Go through the lines below and transcribe each one exactly.

[Stored data]
:::::

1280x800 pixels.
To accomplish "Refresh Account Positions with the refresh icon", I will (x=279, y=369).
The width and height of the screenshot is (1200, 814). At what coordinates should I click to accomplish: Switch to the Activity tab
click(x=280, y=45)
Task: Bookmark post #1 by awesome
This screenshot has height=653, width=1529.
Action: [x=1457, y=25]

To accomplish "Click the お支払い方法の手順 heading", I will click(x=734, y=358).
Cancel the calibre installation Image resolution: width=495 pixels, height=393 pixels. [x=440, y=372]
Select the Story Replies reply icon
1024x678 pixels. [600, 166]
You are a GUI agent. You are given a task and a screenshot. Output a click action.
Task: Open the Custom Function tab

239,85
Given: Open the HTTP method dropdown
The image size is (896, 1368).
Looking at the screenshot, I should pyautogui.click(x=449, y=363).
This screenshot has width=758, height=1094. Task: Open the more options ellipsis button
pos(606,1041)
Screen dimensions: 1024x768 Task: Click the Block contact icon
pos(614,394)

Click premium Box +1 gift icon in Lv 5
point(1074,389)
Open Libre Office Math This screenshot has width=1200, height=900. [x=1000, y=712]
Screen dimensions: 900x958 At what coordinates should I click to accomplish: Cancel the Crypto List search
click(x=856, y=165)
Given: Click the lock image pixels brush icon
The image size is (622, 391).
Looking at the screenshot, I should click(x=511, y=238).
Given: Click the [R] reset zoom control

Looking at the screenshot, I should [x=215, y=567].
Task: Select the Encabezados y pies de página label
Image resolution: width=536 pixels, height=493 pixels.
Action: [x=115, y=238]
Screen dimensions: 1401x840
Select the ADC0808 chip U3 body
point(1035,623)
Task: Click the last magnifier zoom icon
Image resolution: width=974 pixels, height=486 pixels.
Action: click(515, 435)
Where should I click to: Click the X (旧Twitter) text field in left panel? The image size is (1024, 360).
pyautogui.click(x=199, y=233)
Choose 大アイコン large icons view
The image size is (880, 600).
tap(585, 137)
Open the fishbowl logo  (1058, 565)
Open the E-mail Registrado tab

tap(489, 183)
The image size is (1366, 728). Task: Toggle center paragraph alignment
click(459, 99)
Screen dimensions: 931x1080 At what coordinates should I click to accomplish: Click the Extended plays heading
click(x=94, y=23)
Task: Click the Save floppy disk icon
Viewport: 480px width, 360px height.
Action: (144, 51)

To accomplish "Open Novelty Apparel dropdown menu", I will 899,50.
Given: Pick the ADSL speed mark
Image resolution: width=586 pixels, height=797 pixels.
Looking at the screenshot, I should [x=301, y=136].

:::::

• _Result of this task_:
1280x800 pixels.
To accomplish "Refresh Account Positions with the refresh icon", I will (x=279, y=369).
The width and height of the screenshot is (1200, 814). At what coordinates should I click to accomplish: Switch to the Activity tab
click(x=280, y=45)
Task: Bookmark post #1 by awesome
This screenshot has height=653, width=1529.
Action: [x=1457, y=25]

To accomplish "Click the お支払い方法の手順 heading", I will click(x=734, y=358).
Cancel the calibre installation Image resolution: width=495 pixels, height=393 pixels. [x=440, y=372]
Select the Story Replies reply icon
1024x678 pixels. [600, 166]
You are a GUI agent. You are given a task and a screenshot. Output a click action.
Task: Open the Custom Function tab

239,85
Given: Open the HTTP method dropdown
The image size is (896, 1368).
Looking at the screenshot, I should pyautogui.click(x=449, y=363).
This screenshot has width=758, height=1094. Task: Open the more options ellipsis button
pos(606,1041)
Screen dimensions: 1024x768 Task: Click the Block contact icon
pos(614,394)

Click premium Box +1 gift icon in Lv 5
point(1074,389)
Open Libre Office Math This screenshot has width=1200, height=900. [x=1000, y=712]
Screen dimensions: 900x958 At what coordinates should I click to accomplish: Cancel the Crypto List search
click(x=856, y=165)
Given: Click the lock image pixels brush icon
The image size is (622, 391).
Looking at the screenshot, I should click(x=511, y=238).
Given: Click the [R] reset zoom control

Looking at the screenshot, I should [x=215, y=567].
Task: Select the Encabezados y pies de página label
Image resolution: width=536 pixels, height=493 pixels.
Action: [x=115, y=238]
Screen dimensions: 1401x840
Select the ADC0808 chip U3 body
point(1035,623)
Task: Click the last magnifier zoom icon
Image resolution: width=974 pixels, height=486 pixels.
Action: click(515, 435)
Where should I click to: Click the X (旧Twitter) text field in left panel? The image size is (1024, 360).
pyautogui.click(x=199, y=233)
Choose 大アイコン large icons view
The image size is (880, 600).
tap(585, 137)
Open the fishbowl logo  (1058, 565)
Open the E-mail Registrado tab

tap(489, 183)
The image size is (1366, 728). Task: Toggle center paragraph alignment
click(459, 99)
Screen dimensions: 931x1080 At what coordinates should I click to accomplish: Click the Extended plays heading
click(x=94, y=23)
Task: Click the Save floppy disk icon
Viewport: 480px width, 360px height.
Action: (144, 51)

To accomplish "Open Novelty Apparel dropdown menu", I will 899,50.
Given: Pick the ADSL speed mark
Image resolution: width=586 pixels, height=797 pixels.
Looking at the screenshot, I should [x=301, y=136].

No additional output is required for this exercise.